O meio do caminho é estéril e não permite que nada permaneça. O meio do caminho me prende, e não me deixa ir para lugar nenhum. Assim, se subir demais, o sol me queima e me impede de ver o horizonte; se descer demais a miséria do deserto me contamina e eu não consigo ver nenhuma luz à frente. É o sol de um dia nublado que nunca se põe. Um branco brilhante que contrai a minha pupila enquanto eu insisto em continuar.

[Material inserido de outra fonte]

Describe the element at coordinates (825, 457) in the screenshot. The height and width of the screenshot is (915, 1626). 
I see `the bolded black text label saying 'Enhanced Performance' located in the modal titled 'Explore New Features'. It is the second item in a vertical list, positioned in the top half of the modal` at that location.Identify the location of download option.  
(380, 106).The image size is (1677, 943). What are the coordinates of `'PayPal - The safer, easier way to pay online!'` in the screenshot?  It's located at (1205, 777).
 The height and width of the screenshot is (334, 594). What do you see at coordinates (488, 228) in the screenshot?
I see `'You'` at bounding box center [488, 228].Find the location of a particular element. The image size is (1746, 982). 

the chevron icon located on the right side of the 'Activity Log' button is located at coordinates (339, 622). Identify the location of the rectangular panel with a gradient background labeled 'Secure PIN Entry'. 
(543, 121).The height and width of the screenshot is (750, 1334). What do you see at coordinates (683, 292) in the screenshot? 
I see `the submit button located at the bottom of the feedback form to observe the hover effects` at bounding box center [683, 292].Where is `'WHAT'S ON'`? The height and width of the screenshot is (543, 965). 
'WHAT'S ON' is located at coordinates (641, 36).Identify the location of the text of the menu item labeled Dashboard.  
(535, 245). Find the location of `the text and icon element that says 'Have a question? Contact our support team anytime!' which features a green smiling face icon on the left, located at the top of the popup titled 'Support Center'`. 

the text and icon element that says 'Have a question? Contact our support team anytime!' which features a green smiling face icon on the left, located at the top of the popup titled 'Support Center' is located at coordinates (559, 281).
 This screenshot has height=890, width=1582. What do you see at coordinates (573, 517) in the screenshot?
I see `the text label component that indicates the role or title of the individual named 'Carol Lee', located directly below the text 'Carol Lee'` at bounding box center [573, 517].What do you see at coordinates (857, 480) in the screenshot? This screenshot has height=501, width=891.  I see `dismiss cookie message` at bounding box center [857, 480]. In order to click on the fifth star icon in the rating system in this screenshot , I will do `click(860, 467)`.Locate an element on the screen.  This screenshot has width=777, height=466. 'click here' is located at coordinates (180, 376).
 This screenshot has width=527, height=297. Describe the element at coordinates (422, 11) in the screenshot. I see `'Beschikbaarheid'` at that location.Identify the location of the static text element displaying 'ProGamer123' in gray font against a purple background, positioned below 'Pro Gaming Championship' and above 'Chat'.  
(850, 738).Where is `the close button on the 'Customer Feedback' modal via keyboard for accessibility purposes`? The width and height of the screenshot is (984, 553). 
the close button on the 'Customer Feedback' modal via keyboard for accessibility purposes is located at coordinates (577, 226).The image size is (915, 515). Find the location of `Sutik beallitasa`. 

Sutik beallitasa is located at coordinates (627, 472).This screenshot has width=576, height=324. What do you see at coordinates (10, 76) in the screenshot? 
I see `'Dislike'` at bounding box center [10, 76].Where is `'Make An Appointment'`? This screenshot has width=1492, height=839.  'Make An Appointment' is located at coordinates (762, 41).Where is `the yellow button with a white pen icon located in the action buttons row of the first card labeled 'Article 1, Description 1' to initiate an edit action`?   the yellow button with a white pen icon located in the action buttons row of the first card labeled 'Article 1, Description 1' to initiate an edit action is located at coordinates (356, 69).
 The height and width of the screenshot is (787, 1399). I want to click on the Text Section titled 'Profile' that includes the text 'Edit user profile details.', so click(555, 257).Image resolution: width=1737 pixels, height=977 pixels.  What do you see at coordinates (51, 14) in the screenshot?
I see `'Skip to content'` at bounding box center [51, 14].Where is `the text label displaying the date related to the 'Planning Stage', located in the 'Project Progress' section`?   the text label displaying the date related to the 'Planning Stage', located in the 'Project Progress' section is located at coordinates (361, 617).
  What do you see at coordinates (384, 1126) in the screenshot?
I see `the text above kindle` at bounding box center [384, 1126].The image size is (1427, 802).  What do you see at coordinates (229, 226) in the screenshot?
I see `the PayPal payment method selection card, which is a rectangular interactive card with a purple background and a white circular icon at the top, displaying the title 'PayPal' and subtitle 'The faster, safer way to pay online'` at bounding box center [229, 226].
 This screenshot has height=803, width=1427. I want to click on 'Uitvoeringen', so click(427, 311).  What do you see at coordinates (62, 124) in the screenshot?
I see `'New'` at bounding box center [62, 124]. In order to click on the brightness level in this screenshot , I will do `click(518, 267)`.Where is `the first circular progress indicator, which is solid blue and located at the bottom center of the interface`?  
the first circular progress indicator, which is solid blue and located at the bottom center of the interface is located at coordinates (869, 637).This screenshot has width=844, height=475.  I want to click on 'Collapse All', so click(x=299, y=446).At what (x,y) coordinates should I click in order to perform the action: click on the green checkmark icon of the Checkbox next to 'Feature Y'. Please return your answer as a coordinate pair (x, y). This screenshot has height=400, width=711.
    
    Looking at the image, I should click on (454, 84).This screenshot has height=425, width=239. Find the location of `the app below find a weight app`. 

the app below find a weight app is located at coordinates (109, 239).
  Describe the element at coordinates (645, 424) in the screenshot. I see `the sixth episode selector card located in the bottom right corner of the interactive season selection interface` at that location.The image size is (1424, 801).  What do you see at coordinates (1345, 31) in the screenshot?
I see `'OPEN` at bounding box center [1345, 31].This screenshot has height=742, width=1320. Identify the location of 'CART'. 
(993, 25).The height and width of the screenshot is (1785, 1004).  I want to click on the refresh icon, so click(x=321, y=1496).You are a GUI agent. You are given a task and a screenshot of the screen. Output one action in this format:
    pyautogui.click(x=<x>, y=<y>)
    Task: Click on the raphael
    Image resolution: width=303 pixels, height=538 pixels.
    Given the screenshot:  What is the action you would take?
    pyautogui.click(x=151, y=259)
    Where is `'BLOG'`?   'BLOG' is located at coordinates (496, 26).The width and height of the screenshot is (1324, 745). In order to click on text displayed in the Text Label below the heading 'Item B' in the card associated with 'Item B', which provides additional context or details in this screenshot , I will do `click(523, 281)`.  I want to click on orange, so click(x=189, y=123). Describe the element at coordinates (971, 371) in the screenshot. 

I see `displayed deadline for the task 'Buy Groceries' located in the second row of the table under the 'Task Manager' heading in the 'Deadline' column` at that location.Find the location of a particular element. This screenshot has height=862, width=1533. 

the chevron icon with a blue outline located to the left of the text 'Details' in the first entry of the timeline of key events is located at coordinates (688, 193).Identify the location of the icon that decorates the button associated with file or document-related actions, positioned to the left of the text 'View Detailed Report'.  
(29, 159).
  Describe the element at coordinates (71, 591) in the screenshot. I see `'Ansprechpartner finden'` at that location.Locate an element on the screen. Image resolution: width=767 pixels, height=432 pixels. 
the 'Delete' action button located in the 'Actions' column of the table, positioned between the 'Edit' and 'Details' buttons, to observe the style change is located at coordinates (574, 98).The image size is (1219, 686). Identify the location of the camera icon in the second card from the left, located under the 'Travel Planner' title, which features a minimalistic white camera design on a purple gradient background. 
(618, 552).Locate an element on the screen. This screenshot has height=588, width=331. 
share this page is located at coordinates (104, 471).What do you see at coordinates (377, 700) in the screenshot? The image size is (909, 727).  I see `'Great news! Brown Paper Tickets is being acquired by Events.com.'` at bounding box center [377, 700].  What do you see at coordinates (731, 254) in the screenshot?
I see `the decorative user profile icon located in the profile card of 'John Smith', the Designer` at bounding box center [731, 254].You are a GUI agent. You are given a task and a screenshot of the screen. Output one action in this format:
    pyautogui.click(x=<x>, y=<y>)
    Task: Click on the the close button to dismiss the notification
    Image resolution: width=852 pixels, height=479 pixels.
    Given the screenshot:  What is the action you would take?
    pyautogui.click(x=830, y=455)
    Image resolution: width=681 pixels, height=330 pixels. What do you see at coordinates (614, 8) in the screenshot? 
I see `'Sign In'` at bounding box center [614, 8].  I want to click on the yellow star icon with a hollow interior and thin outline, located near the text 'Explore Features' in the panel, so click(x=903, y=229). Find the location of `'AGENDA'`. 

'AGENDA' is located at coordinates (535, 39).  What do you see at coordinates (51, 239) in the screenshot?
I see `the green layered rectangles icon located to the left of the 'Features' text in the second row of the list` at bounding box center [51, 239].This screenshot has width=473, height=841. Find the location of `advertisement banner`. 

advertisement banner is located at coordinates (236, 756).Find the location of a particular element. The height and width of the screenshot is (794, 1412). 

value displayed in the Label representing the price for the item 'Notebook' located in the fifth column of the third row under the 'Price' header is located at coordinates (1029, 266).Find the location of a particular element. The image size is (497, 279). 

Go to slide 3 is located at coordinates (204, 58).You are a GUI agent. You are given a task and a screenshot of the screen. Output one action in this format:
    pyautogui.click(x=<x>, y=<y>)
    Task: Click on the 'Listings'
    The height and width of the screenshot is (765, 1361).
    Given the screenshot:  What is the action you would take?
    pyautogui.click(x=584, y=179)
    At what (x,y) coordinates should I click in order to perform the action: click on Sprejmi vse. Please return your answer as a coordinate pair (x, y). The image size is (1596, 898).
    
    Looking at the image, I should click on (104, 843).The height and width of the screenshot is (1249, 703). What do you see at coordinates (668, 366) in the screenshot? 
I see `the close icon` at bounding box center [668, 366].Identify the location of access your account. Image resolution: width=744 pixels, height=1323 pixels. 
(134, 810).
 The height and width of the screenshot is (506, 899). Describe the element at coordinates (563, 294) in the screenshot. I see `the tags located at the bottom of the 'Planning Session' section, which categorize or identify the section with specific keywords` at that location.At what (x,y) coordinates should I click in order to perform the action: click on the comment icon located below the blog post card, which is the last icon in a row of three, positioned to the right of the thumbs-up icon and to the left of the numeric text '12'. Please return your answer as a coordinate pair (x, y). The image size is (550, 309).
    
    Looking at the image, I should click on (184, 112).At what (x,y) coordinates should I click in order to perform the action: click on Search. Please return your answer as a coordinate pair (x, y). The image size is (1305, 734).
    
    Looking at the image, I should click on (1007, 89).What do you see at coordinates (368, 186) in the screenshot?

O meio do caminho é cansativo e exige muito. É uma linha reta que não permite que estejamos nem por cima nem por baixo por muito tempo. Alguma hora temos que encontrar novamente esse limiar invisível que nos conduz.
Há aqueles, é claro, que ousam escolher. Que ousam subir demais para ter certeza que o que veem de cima é luz, ou descer demais para provarem da extrema aridez. No meio do caminho, por sua vez, não há decisões a serem tomadas. É a possibilidade, no entanto, que faz o meio do caminho ser o único lugar que nos é permitido estar. É daqui que posso escolher entre queimar as minhas asas ou encharcar minhas penas de água. E, como se explicando, Camus finaliza: “a miséria impediu-me de acreditar que tudo vai bem sob o sol e na história; o sol ensinou-me que a história não é tudo.”
É por isso que escolhi.
Sempre seu, nunca meu,
Icarus.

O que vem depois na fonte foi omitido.